面神经损伤是听神经瘤术后常见并发症, 因为受肿瘤的侵犯, 面神经常和肿瘤有明显粘连, 即使在高倍率显微镜下,要分辨菲薄的面神经依然十分困难。术中电生理神经监测的意义在于:能帮助勾勒出面神经走形, 及时提示术中操作对神经的刺激及损害, 预测术后神经功能, 使得术者能够最大程度的保留面神经。
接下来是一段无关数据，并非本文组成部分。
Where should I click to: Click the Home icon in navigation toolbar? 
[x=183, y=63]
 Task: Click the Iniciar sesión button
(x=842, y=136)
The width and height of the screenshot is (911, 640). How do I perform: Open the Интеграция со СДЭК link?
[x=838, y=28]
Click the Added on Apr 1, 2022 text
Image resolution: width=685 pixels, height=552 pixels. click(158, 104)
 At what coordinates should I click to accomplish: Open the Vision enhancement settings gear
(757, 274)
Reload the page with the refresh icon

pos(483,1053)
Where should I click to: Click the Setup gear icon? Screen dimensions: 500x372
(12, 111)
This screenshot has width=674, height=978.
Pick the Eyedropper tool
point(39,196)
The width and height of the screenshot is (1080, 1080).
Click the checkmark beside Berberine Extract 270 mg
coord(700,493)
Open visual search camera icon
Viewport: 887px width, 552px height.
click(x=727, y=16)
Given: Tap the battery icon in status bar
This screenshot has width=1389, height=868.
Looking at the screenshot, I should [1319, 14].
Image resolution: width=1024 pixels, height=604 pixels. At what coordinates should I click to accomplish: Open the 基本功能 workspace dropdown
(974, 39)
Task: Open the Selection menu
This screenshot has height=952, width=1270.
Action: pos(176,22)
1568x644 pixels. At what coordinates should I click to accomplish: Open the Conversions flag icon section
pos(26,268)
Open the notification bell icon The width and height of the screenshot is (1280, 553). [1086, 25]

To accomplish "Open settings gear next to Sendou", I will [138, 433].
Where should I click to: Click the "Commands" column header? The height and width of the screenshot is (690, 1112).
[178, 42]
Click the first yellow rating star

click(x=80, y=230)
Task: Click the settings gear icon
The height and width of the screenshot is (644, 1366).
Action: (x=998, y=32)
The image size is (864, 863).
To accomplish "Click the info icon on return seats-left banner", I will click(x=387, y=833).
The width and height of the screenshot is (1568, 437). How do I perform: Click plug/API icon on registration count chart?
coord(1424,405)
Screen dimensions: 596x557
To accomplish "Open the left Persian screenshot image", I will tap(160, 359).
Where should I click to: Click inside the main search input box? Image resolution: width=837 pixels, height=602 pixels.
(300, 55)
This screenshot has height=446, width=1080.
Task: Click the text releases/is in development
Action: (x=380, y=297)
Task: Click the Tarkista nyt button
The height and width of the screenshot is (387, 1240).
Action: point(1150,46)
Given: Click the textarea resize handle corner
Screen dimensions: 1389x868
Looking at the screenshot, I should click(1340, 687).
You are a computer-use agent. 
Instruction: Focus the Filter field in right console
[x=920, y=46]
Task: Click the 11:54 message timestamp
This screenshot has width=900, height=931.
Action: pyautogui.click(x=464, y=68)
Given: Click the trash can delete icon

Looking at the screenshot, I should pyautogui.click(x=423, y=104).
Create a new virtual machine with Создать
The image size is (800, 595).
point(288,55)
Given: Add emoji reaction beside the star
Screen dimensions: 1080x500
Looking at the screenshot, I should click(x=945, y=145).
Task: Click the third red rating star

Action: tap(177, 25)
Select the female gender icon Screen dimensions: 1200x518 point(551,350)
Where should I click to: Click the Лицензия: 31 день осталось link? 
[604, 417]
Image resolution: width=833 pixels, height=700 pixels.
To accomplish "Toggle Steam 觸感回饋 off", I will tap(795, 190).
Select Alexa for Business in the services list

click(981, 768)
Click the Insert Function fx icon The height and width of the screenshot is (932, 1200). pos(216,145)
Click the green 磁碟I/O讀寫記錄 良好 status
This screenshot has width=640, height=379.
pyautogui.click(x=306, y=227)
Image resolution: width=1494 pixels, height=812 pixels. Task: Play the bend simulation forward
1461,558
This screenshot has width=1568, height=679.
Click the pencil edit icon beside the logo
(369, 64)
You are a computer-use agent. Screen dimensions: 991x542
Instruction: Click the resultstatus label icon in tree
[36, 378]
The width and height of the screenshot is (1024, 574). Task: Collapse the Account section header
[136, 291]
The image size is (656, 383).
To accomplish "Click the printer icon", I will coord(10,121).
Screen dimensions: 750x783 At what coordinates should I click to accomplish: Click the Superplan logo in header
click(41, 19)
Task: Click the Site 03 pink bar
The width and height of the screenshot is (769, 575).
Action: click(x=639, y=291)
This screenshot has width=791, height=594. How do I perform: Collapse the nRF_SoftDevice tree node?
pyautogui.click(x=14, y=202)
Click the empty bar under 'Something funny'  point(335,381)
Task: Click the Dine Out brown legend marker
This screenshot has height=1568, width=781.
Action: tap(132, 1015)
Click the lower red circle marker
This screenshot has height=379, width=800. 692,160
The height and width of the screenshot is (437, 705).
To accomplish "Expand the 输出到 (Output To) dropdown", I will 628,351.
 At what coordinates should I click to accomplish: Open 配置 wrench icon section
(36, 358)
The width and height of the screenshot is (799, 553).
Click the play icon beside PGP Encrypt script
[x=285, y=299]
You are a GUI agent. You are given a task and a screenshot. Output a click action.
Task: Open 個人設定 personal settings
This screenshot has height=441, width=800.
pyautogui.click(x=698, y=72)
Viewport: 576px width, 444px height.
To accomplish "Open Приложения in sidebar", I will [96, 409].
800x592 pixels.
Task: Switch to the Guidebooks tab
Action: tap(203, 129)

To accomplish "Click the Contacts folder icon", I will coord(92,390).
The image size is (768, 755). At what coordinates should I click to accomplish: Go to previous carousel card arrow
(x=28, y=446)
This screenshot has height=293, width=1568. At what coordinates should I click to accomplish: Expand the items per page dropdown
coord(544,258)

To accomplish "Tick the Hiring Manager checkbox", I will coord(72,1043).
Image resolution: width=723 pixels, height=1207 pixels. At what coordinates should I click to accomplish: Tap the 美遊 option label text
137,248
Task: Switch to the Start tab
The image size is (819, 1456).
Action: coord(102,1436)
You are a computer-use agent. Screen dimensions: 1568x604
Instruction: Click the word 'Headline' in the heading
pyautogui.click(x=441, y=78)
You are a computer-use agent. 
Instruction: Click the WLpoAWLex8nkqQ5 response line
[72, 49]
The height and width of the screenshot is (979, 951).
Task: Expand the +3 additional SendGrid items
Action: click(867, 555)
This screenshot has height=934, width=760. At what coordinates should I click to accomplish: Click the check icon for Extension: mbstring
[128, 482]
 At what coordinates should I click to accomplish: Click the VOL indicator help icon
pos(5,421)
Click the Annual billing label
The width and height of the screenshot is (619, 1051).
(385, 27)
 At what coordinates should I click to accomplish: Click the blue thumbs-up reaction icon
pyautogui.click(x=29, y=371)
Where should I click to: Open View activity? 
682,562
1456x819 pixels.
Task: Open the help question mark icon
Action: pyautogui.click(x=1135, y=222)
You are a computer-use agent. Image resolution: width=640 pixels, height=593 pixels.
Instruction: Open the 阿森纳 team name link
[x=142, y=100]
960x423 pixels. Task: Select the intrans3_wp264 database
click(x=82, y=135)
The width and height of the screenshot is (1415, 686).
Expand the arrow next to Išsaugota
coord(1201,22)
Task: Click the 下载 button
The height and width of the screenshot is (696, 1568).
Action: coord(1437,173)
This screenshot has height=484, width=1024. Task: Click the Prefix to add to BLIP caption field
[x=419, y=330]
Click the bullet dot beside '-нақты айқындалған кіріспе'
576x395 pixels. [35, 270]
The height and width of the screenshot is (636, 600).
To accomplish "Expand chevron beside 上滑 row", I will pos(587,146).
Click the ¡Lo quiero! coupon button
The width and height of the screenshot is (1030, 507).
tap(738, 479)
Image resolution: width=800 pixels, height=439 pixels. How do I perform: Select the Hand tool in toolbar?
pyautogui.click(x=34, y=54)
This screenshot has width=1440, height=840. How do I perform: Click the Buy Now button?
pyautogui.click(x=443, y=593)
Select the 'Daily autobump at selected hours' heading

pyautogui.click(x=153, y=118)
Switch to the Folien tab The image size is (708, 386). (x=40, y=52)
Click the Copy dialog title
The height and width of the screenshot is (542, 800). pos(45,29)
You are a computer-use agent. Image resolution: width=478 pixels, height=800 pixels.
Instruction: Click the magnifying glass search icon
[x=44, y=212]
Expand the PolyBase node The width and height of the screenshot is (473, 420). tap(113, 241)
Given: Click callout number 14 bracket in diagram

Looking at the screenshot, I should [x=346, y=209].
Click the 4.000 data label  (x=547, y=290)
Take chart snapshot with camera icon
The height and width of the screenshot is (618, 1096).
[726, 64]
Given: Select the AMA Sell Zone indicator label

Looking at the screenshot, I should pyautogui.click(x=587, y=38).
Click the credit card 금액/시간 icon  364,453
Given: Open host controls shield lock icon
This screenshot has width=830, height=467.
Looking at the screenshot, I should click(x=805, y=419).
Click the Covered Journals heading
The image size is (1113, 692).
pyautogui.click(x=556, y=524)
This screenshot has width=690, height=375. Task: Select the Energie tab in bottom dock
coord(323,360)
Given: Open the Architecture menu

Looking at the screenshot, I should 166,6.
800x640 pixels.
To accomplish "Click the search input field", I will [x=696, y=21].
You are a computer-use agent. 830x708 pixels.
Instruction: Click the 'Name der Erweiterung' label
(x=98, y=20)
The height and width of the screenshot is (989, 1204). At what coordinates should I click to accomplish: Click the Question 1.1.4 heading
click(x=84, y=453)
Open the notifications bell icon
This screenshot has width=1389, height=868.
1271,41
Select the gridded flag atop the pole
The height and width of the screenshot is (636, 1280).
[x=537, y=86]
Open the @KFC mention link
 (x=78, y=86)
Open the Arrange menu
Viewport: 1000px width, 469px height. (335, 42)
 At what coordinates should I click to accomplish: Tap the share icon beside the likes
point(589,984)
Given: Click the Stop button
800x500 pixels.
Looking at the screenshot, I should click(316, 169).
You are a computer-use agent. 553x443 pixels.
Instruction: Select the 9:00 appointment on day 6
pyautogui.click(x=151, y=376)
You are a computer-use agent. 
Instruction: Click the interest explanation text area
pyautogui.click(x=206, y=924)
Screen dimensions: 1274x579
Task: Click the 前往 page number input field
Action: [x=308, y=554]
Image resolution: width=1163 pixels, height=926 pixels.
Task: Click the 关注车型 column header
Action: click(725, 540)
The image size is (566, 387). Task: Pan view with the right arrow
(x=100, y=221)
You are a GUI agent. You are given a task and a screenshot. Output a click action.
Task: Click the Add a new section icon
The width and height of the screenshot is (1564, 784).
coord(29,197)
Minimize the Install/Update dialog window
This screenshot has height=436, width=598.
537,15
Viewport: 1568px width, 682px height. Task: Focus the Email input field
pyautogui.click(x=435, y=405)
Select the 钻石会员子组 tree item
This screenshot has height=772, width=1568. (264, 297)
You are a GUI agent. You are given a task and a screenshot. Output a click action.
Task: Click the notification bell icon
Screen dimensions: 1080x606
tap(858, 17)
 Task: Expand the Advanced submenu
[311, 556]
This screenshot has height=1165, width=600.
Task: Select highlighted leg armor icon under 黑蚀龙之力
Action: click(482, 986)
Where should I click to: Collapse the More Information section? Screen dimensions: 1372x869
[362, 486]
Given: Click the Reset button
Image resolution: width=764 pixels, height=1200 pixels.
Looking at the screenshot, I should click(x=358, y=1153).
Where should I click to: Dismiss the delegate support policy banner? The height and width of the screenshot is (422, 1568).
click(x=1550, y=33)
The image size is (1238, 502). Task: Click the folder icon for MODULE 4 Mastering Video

应用神经电生理监测, 术者能够在切除肿瘤时观察到明显的肌电图变化[6], 从而提示其及时对手术操作进行调整,尽量减少术中的损伤, 同时也能帮助术者更加容易的找到面神经并缩短手术时间。当分离肿瘤囊壁牵拉面神经时, 可诱发出肌电图, 肌电图持续的时间长短和神经的损伤程度成正比, 故牵拉神经肿瘤束时应该间歇性放松以更好保护面神经。在手术过程中, 尽量用锐性分离, 而且分离时应牵拉肿瘤而非面神经, 多打水避免电凝的热传导损伤, 保护面神经的血供[7-10]。选择乙状窦后入路, 做到以上几点注意事项, 同时在神经电生理监测的帮助下, 能最大程度上对面神经实施最好最有效的保护。
本研究结果显示, 实验组患者肿瘤全切率为95.7%, 面神经解剖保留率为91.3%, 面神经功能保留率为87.0%, 对照组患者分别为73.9%、65.2%、60.9%, 比较差异具有统计学意义 (P<0.05)。
综上所述, 对显微切除听神经瘤手术患者于术中进行神经电监测, 可提高肿瘤全切率, 并显著提升患者的面神经解剖保留率和功能保留率。